Londini: Excudebat prelum Thomas Purfoetii, 1570 [i.e. 1571]. Colophon: Londoni. 1571. Calendis Januariis, excudebat prelum Thomae Purfoetii, ad Lucretie symbolum. . . References: STC 19595; Johnston, S. H. Clevland coll. 103. Contains three additional woodcuts, inserted to face p. 11, 33, and 150. Reissued (with additional matter) by Christophe Plantin of Antwerp in 1576, with L'Obel's Plantarum seu stirpium historia, under title: Nova stirpium adversaria. . .. Purfoot's 1570 ed. [1571].

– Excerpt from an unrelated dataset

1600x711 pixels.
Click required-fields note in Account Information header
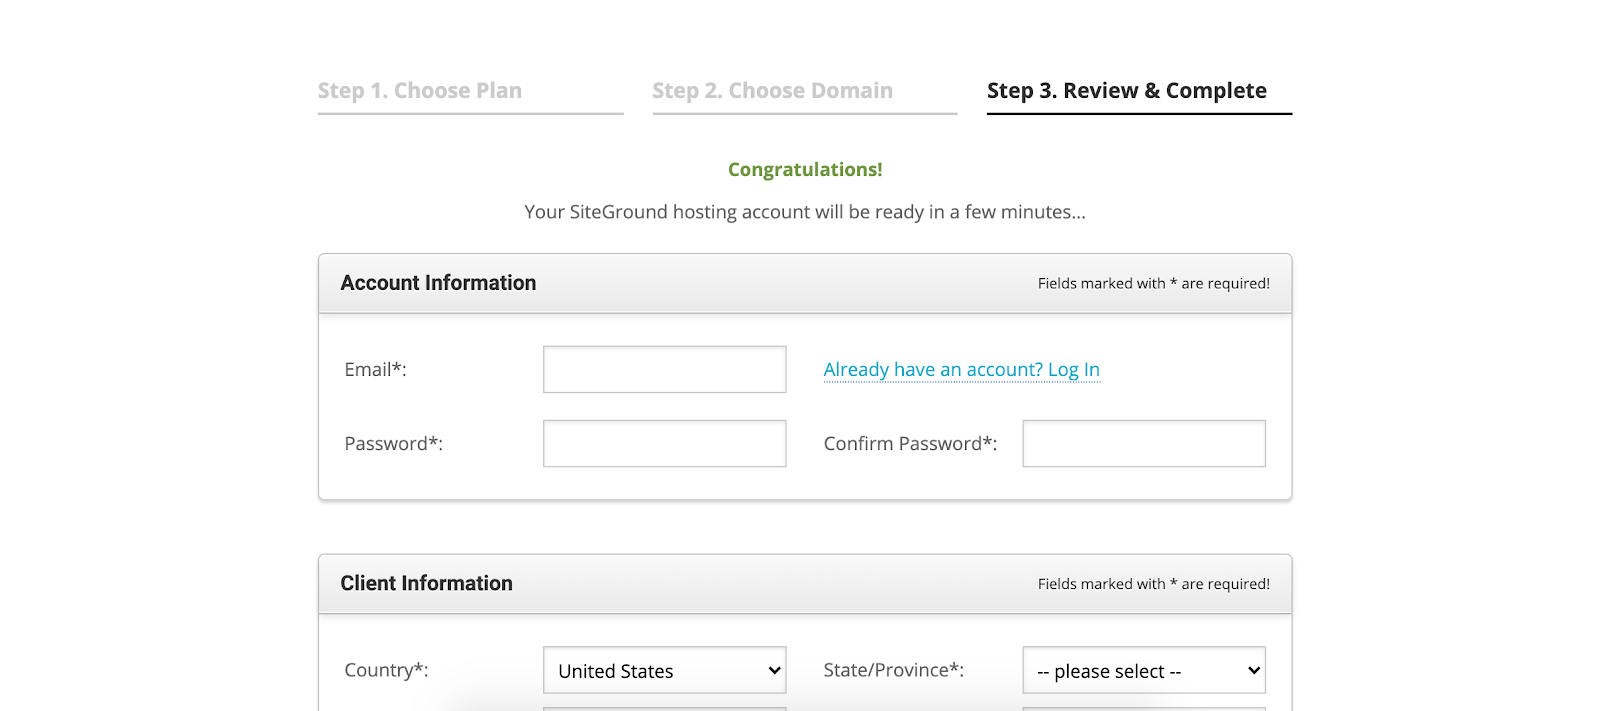tap(1153, 284)
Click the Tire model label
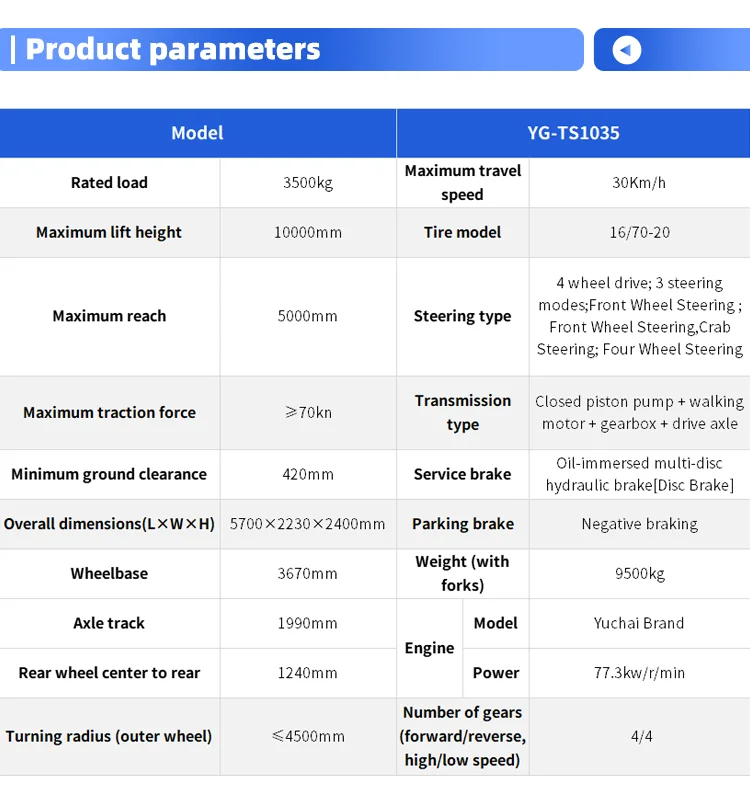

This work has been heralded as a significant landmark in the history of classification, and de L'Obel is ranked among the greatest botanists of the 16th century. Unfortunately, scholars do not know what part was played by Pierre Pena in the publication of this work, and it is believed that he abandoned botany in favor of medicine. Although Pena's name appears first on the title page of this edition, it is still commonly referred to as de L'Obel's primary botanical work. At the time of publication, this edition sold so few copies that its publisher, Thomas Purfoot, sold many of the leftover sheets to other publishers who supplied new title pages or used the pages to add to works by other authors. As a result, this particular edition became quite rare. De L'Obel was the favorite pupil of physician and naturalist Guillaume Rondelet. Upon his death in 1566, Rondelet bequeathed his botanical manuscripts to de L'Obel. De L'Obel and his friend Pena decided to publish a joint botanical work based on these materials. They left France and traveled to England to have it published, because English scholarship and publishing were then prospering under the rule of Elizabeth I. They traversed the British Isles and incorporated in their writings plants that had not been known to William Turner. De L'Obel's Latin was considered "barbarous," but his textual material was substantive. His system of classification is more advanced than those used by other contemporary botanists; arrangement is based mainly on difference of leaf characteristics. In this work, A New Daybook on Plants, de L'Obel states his belief that plant classification could reveal the underlying unity of all forms of life. He writes of this vision of a "universal order" where "things which are far and widely different become, as it were, one thing." The Lobelia plant was named for him.

Subjects: Plant classification; Botany.